Пообещай | страница 124
Дар не выдержал, отвернул лицо, уткнулся взглядом в землю. Пояснил глухо:
– Там должно быть написано «Тадеушевич». Но «ЧЕНТ»ов не записывали по отцу…
И поразился, когда спустя вечность вновь решился поднять голову, – отец стоял, сняв очки, зажав внутренние уголки глаз пальцами.
– Ты прости старика, – раздалось негромко. – Прости, сынок…
«Признал».
И тогда Дарин принялся растирать слезы по щекам сам. Обещал ведь, что не будет… Не сдержался.
– Ты входи… Входи… Живой… Надо же.
Его затянули во двор. Взяли за плечи, а после обняли.
И почему-то невыразимо тяжело было ощущать, как вздрагивает под руками отец – застиранная майка, некрепкие уже плечи, седая голова.
– Не плачь, – шептал Дар, – я вернулся. Долго только шел, ты прости. Я знаю, что уже не ждали.
Ему не ответили, только сжали крепче. А после отпустили.
– Пойдем в дом-то. Еды у меня нет – не сварено, но я найду, накормлю… А ты расскажешь…
«Расскажу».
Дар впервые шел по двору. Не просто по двору, а «по своему, по родному».
Астрей.
Эмия не отрывала взгляда от монитора.
Он пришел… Сделал это.
Нет, она не будет слушать, о чем будут говорить, – это личное. Будет много слов и много тем – им есть чем друг с другом поделиться.
Она знала другое – оказывается, счастливой можно быть даже облаком.
Это их день. И ее. Сегодня ей, сидящей на подоконнике собственной квартиры и глядящей на радугу над Астреем, будет много часов подряд очень и очень радостно.
(Алексей Рыбников – Солнечное настроение)
После работы Калея вошла в «зал» – отлично освещенную комнату, длинную, как вагон, – и долго стояла напротив манекенов.
Эти платья – ее главная гордость.

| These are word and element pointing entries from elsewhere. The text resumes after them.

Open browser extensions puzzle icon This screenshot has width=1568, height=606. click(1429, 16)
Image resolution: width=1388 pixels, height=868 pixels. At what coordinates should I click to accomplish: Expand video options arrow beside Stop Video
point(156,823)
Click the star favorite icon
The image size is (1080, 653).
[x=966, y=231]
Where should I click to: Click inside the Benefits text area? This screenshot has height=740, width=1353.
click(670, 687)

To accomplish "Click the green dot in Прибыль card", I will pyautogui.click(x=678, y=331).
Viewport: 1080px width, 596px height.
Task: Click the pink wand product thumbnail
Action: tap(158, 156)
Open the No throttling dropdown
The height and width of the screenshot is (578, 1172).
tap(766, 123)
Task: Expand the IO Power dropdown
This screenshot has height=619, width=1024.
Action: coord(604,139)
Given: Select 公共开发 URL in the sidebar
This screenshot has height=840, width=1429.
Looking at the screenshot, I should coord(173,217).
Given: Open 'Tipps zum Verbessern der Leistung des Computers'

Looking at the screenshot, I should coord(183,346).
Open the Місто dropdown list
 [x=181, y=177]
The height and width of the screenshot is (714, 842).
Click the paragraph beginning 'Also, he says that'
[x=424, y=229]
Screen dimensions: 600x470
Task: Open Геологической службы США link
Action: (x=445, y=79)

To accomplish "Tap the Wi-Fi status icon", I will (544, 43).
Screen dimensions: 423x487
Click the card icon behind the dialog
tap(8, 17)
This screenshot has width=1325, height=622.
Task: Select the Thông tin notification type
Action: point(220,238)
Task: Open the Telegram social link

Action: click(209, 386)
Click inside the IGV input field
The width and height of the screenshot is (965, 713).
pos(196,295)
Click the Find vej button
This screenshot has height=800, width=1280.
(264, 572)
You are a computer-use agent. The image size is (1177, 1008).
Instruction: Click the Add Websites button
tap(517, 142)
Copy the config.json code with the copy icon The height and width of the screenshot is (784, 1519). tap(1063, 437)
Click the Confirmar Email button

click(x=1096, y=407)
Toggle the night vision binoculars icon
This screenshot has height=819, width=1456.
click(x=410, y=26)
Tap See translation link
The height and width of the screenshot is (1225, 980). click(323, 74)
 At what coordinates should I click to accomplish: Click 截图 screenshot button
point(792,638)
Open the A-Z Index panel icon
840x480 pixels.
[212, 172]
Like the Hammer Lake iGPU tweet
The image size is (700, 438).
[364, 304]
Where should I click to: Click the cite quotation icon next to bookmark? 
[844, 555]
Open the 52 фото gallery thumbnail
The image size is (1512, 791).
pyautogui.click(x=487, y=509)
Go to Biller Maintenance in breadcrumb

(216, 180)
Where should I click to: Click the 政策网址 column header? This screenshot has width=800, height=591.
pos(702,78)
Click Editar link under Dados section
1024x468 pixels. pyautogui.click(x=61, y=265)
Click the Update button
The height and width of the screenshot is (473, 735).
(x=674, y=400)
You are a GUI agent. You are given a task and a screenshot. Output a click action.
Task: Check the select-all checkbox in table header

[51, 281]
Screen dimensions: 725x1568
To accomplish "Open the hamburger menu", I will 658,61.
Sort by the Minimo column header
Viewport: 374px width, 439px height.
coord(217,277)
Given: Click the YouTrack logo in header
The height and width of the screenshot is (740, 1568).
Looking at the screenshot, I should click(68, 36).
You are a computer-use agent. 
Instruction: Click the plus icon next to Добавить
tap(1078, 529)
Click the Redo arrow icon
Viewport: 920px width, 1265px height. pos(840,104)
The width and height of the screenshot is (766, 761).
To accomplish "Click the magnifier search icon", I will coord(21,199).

Она творила их вечерами и ночами (бывало, по несколько суток не спала, перебивалась светящимися ягодами и лавандовым ромом), по много раз «перекраивала» модели – совершенствовала то, что, казалось, было уже невозможно усовершенствовать. Голубые, облачно-белые, жемчужные, светящиеся – ее новая коллекция. С ней она легко могла бы выиграть титул Королевы Моды – ведь и так уже впереди всех по баллам, уже лидер в гонке, и до приза рукой подать…
Но придется отступить.
До самого прозвучавшего в прихожей звонка Калея с любовью водила рукой по бисеру, нежной оторочке манжет, по изящной вышивке и ангельски-красивым поясам.
«Черт тебя дери, Эмия».
Линея пришла точно в шесть, как договаривались. Прошла, ведомая роботом-домработницей, по коридору, миновала гостиную, спустилась в «зал».
И ахнула. Застыла на пороге, пораженная – приклеилась глазами к платьям.